Marie Curie is celebrated as the first woman to win a Nobel Prize—and the only person to win two in different sciences. But behind the iconic image of the pioneering physicist and chemist lies a life of overlooked struggles and surprising details.
Born Maria Skłodowska in Warsaw, she began her education at an underground university for women, since higher education was barred to her under Russian rule. Few know that she worked as a governess for years to support her sister’s studies, delaying her own ambitions. When she finally reached Paris, she lived in an unheated attic, fainting at times from hunger while pursuing her research at the Sorbonne.

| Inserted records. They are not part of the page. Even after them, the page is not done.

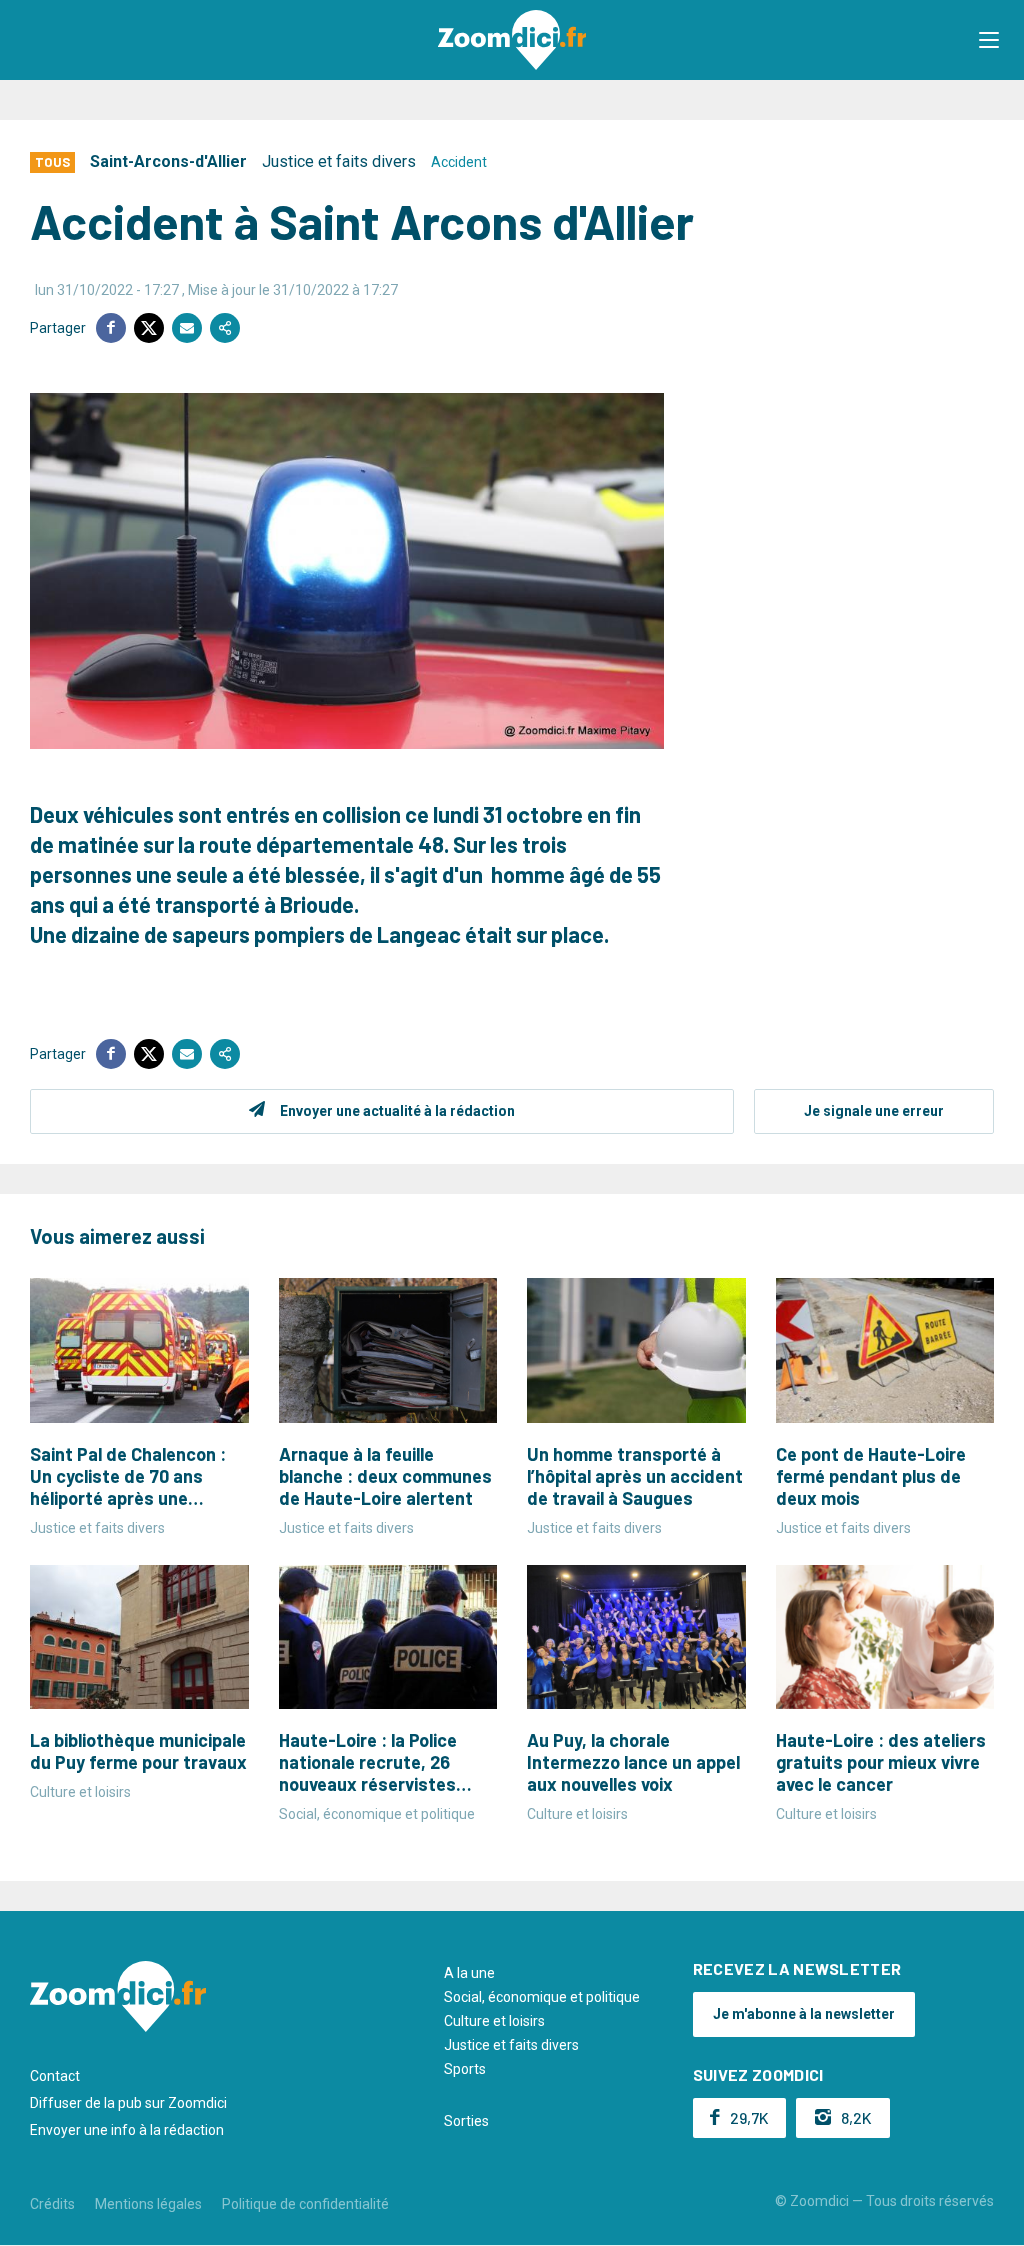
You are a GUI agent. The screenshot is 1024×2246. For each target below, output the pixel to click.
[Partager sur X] (149, 328)
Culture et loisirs (494, 2021)
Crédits (52, 2204)
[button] (989, 40)
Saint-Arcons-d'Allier (168, 161)
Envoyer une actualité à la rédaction (397, 1111)
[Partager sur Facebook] (111, 328)
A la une (469, 1973)
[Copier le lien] (225, 328)
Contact (55, 2076)
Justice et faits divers (339, 161)
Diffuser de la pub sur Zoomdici (128, 2103)
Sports (465, 2069)
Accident (459, 162)
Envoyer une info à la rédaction (127, 2130)
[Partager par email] (187, 328)
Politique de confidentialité (305, 2204)
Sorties (466, 2121)
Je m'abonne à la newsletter (804, 2014)
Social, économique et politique (542, 1997)
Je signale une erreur (874, 1111)
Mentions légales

Her discoveries of polonium and radium transformed science, but also took a personal toll. Curie carried test tubes of radioactive materials in her pockets, marveling at their glow in the dark, unaware of the long-term risks. She died of aplastic anemia, a condition linked to radiation exposure, yet her notebooks remain so radioactive that they are still stored in lead-lined boxes today.

Less well known is her work during World War I, when Curie developed mobile X-ray units—nicknamed “Little Curies”—and personally trained young women to operate them on the front lines. This effort saved countless soldiers’ lives.

The sketches and portraits of Curie often show a solemn figure, but behind them was a fiercely determined woman whose quiet persistence reshaped both science and history.